If you’re a commuter looking for a simple, inexpensive bike to get you to and from work, the Soltera.2 is an admirable choice, and is our new top pick among the best budget electric bikes. While the motor could use a bit more kick, it’s good enough for most riders except those who need a significant amount of assist on steep or sustained hills.
Aventon Soltera.2 review: Price and availability
The Soltera.2 was available for sale starting August 8, 2023, which is when we initially reviewed the bike. It originally cost $1,399, though at the time of this update in 2024, could be found for as little as $999 on Aventon’s website, as well as other online retailers such as Best Buy.
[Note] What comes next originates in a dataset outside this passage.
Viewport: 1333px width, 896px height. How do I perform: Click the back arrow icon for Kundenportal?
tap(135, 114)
You can also add on plenty of accessories directly through the checkout process on the Aventon website.
Aventon offers financing through Affirm should you want to break up the bike’s cost into smaller payments.
The Soltera.2 comes with a 2-year warranty, free shipping, and a 14-day return period should you not be satisfied with your purchase.
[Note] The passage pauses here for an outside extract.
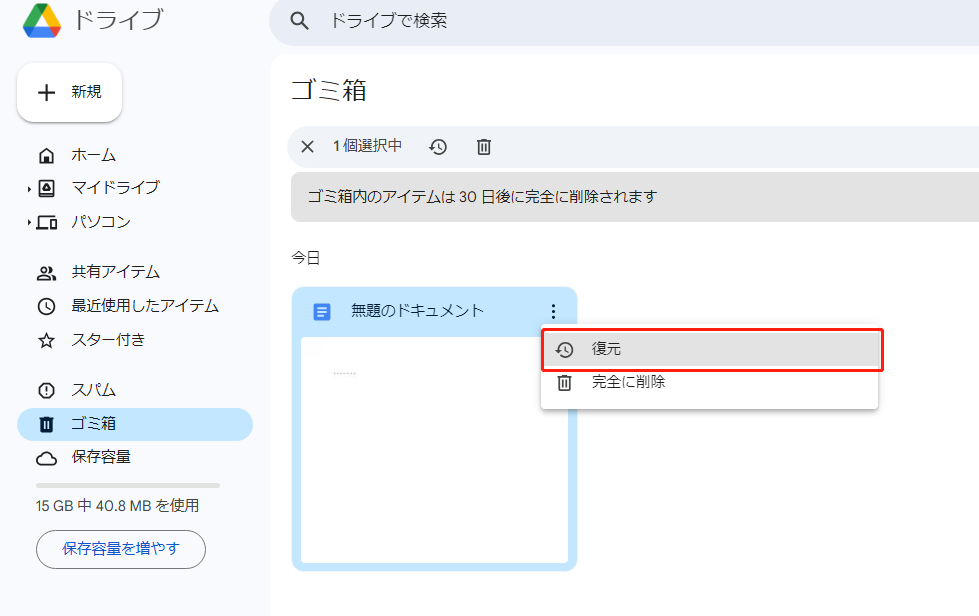Click the storage usage progress bar

coord(127,485)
Aventon Soltera.2 review: Design
The Soltera.2’s build maintains the traditional bicycle silhouette, save for the thicker down tube where the battery is integrated. It rolls on 700c wheels with 38mm tires, which is a good combination of speed and traction for city riders.
My test bike arrived in a box with lots of environmentally conscious packaging. Almost all of it was recyclable, which is notable since many bikes still arrive with plastic packaging wrapped in zip ties.
Once out of the box, the bike was easy to assemble. The trickiest part is adjusting the mechanical disc brakes and tweaking the Shimano drivetrain. If you’re not familiar with basic bicycle maintenance procedures, you may want to leave this up to the local bike shop.
Aventon says the bike is water-resistant with an IPX4 rating. That means you can leave this outside in a light rain, though you probably wouldn’t want to expose it to constant moisture.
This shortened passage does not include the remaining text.